The 6.1 kernel is ready to be released in a beta state. But it does require a more recent version of mpp and ffmpeg which I do have working properly. My original intention was to release the 6.1 kernel with Ubuntu 24.04, so any introduced issues by the new kernel would be specific to the new Ubuntu version. But I may release a kernel package for 6.1 so users on Ubuntu 22.04 can upgrade the kernel at their own risk.

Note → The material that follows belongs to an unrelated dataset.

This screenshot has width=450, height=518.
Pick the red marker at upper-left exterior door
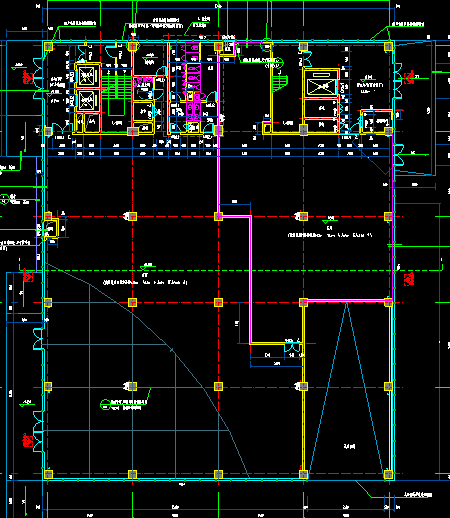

However, my attention is focused on a few regression issues that are unrelated to the 6.1 kernel.

ewaldc commented 8 months ago

@Joshua-Riek, IMHO, a possible value of releasing the 6.1 kernel (without any support of course) on 22.04 would be to test it ahead of Ubuntu 24.04. It could also help to provode a baseline for comparison of issues/behaviors between 24.04 and 22.04 since both systems would be running the same kernel (easier to determine if an issue is kernel or OS related).

Joshua-Riek commented 8 months ago

Yeah, I've been doing just that. Systemd was updated recently and it broke the bootstrapping process of creating new Ubuntu 24.04 images, so I'm stuck on Ubuntu 22.04 for the moment.